Replacing MARC: Where to Start

The MARC format for transmittal of bibliographic records has been an unparalleled success for interlibrary communication. This success, however, has also brought about a world that deals exclusively in MARC and is inherently bound by its limitations. Several efforts over the years have been made to break free of these perceived limitations, but these efforts often miss the crucial mis-step of MARC-like thinking: that a library interchange format should be the only way to ingest, expose, or build systems around bibliographic data. In order to begin a transition away from MARC, each function MARC serves should be examined independently and may be replaced by a different technology.

The MARC Mindset

Over the years, usage of the MARC format has expanded into every facet of libraries and how they operate. For a library to ingest data from outside parties, it requests and even demands MARC records. When a library wishes to expose its collections whether it be in an exported file or via Z39.50 or other means, the basis for the exposed data is MARC. Many library application vendors have chosen to accept the limitations of MARC at the core of their applications by making it their fundamental data model. Everywhere you look in the library and its systems you can find some evidence of MARC data or cataloging rules applied to the data.
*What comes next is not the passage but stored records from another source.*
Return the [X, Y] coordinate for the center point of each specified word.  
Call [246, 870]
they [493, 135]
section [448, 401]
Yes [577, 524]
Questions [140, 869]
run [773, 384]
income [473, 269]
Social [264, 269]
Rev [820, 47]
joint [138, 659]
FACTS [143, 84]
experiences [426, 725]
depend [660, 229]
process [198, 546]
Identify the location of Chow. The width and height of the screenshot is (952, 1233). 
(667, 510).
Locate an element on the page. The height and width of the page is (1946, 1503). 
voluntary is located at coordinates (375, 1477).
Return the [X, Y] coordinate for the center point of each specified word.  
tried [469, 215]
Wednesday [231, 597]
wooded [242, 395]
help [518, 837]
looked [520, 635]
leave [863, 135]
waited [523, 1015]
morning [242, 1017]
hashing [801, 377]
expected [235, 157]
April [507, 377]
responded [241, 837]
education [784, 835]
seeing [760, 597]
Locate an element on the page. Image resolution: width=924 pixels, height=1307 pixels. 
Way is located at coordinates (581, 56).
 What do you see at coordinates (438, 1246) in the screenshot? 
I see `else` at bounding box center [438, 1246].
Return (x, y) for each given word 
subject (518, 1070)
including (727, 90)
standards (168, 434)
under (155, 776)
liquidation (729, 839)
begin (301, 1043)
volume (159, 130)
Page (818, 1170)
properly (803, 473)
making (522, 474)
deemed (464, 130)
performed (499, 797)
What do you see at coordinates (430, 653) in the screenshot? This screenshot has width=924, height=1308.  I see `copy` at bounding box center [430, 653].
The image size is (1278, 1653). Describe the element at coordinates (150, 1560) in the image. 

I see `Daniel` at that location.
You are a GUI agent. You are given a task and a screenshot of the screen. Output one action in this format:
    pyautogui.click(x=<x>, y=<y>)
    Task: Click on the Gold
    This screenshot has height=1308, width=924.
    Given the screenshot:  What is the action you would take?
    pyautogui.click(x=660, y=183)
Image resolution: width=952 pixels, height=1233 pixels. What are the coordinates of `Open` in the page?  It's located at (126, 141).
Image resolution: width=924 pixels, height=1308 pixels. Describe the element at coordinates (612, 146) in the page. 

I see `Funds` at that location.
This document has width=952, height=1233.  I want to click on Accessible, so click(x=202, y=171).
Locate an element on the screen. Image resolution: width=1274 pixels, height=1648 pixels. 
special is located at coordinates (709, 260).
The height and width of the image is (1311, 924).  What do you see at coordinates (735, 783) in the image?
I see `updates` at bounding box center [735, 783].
It is somewhat reasonable, given the expanse of uses of the MARC format that any intended replacement of this format would assume that it must be a replacement suited to all of its use cases. This does not necessarily have to be the case though. Modern technologies very often espouse a very clear separation of concerns, such that each component may work together and even be separately improved without affecting the other.

Use cases

There are quite possibly too many different uses of MARC to cover them all in a brief article. I will focus on data exposure, core data model, and library data exchange.

Data Exposure

For these purposes, I am using “exposure” to mean making library data available to non-library services on the web. The goal of this kind of exposure is clear. Libraries want their users to find the research materials they seek wherever they are. It is a commonly accepted idea that many library users will go to Google or Wikipedia to begin their work. People will tweet links to interesting material to the world or share their research with colleagues on Facebook. This is the world of the web as it exists today and this is the world that the library must break into if it is going to be able to continue to offer services its users care about.

Interestingly, these services often have predefined ways of sharing metadata. Google has recently pushed its schema.org initiative (along with Bing, Yandex, and Yahoo!). Twitter and Facebook have ways to create Cards, or small snippets of a page, that will be meaningful to users.

These are the de facto standards of the web. Data exposure to non-library services should follow these de facto standards. The library is not in a position to define its own standard for interoperability with those players, but rather should accept that the price of getting their materials in front of users is to do what is necessary to get where the users are. The systems that expose library data must include mechanisms to expose that data using these de facto web standards. Today it is schema.org; tomorrow it will be something else. Library data management and exposure systems must be prepared to follow the trends of the web.

Core Data Model

The core data model seems to be largely where MARC replacement efforts are focused. The MARC record format is one intrinsically based on a model of collapsing all information pertaining to a particular book or other item into a single set of fields which make up a record. There are various reasons why this can be problematic. A study by Tom Delsey for the Library of Congress summarizes this challenge by saying:

In the past decade, the rapid evolution of digital information media and communications networks has posed significant challenges for the continued development and viability of the MARC format. Adapting the format to the demands of this new environment entails more than simple incremental enhancement to format specifications; it requires extensive re-examination of the underlying logical structure of the format and its application.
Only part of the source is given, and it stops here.